Phosphoproteomic analysis of duck egg white and insight into the biological functions of identified phosphoproteins.

Phosphorylation of proteins is one of the most important and pleiotropic modifications. It plays a vital role in controlling protein functions. However, the phosphoproteome of duck egg white (DEW) has not been studied yet. To investigate the role of phosphorylation on DEW proteins, a detailed phosphoproteome analysis of DEW was performed using an immobilized metal affinity chromatography enrichment strategy. A total of 92 phosphosites representing 36 phosphoproteins were identified. [S-x-E] and [T-x-E] were found to be the most overrepresented motifs in DEW. The identified phosphoproteins in DEW were mainly involved in the binding, transport activity, biological regulation, and metabolic processes.
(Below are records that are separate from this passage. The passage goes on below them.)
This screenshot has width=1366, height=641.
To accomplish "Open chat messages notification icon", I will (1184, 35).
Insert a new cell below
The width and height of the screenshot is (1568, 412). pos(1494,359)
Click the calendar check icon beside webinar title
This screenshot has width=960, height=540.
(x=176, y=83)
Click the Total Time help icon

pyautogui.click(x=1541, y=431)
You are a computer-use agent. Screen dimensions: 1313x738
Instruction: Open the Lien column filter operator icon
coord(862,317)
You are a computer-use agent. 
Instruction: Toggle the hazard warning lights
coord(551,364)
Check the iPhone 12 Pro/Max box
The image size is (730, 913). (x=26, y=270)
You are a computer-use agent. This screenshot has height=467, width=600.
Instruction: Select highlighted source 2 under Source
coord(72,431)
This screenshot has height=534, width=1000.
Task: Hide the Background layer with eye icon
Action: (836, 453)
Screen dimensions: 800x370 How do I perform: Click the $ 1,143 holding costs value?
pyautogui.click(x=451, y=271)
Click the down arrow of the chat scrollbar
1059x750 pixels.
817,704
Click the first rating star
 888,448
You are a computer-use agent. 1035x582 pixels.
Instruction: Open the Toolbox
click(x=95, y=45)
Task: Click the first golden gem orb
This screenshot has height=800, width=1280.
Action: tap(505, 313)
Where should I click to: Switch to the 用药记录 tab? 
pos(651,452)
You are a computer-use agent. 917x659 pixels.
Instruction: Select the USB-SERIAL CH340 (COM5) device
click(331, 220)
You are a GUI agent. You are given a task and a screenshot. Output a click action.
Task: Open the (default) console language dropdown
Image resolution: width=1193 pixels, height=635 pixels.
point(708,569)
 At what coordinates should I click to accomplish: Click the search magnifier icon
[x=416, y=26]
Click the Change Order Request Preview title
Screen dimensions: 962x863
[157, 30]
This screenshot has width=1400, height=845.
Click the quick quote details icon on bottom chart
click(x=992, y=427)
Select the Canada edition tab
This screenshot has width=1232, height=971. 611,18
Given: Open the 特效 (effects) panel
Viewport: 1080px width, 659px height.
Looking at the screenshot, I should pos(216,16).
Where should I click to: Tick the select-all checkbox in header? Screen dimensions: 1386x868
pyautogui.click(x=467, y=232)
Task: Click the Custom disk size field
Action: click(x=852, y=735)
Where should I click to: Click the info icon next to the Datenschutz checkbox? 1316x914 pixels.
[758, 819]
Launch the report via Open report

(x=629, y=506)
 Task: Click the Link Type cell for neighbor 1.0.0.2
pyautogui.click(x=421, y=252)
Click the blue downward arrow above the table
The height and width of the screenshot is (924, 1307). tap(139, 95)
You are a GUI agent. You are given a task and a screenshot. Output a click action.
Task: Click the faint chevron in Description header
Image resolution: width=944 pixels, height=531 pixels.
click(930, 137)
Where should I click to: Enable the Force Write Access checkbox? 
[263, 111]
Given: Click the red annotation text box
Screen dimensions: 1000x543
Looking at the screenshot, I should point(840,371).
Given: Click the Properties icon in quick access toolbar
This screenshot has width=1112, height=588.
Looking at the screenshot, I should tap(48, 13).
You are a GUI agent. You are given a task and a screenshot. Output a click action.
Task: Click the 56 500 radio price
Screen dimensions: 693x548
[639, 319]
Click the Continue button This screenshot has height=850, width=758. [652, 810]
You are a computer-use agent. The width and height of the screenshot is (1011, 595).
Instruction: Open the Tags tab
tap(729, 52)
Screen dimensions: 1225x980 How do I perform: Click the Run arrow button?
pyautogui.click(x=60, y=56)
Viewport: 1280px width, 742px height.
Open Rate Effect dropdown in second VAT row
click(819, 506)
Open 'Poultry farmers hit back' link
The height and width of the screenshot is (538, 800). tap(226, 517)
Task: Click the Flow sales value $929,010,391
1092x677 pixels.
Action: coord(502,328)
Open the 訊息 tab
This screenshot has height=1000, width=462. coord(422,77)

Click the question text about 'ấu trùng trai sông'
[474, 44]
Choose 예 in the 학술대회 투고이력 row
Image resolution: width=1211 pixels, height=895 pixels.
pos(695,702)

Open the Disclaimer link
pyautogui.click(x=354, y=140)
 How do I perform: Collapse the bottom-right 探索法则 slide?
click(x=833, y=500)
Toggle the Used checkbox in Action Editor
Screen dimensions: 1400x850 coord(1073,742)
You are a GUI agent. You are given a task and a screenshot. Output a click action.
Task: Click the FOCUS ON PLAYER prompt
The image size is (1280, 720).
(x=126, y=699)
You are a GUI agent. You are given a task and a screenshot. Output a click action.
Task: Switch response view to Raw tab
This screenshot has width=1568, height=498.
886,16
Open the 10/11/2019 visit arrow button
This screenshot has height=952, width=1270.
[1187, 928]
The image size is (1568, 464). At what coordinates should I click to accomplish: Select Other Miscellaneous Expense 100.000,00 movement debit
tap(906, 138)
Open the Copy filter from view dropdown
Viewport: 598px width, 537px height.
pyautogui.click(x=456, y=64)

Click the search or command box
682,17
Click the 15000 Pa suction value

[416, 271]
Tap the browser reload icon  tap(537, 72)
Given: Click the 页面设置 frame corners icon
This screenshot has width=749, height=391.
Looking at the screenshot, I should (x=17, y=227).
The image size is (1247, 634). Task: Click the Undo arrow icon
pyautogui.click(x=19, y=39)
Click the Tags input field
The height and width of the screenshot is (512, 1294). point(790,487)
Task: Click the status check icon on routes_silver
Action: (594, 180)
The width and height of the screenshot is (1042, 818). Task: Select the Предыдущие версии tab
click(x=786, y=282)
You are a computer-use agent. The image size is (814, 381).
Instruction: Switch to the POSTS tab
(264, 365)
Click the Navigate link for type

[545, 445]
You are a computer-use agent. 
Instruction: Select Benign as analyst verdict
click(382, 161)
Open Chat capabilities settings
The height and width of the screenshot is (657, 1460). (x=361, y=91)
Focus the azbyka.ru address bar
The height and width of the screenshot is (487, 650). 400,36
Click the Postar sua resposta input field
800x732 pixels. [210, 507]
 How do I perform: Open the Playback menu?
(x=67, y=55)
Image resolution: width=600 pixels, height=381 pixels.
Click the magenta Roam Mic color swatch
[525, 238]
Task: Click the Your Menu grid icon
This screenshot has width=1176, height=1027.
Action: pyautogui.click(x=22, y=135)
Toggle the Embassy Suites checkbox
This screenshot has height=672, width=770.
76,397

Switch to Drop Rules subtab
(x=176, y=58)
Gene ontology analysis was used to elucidate the biological functions of DEW phosphoproteins and compare them with those of chicken egg white (CEW), which showed the differences mostly involved molecular functions and biological processes. PRACTICAL APPLICATIONS: These findings provide fundamental insight into the biological functions of identified phosphoproteins of DEW to better understand the roles of phosphorylated DEW proteins for food industries and human health. Phosphoproteomic study of DEW would be valuable for the food and nutrition industry to exploit the potential of this avian proteins in the processing of health benefit products.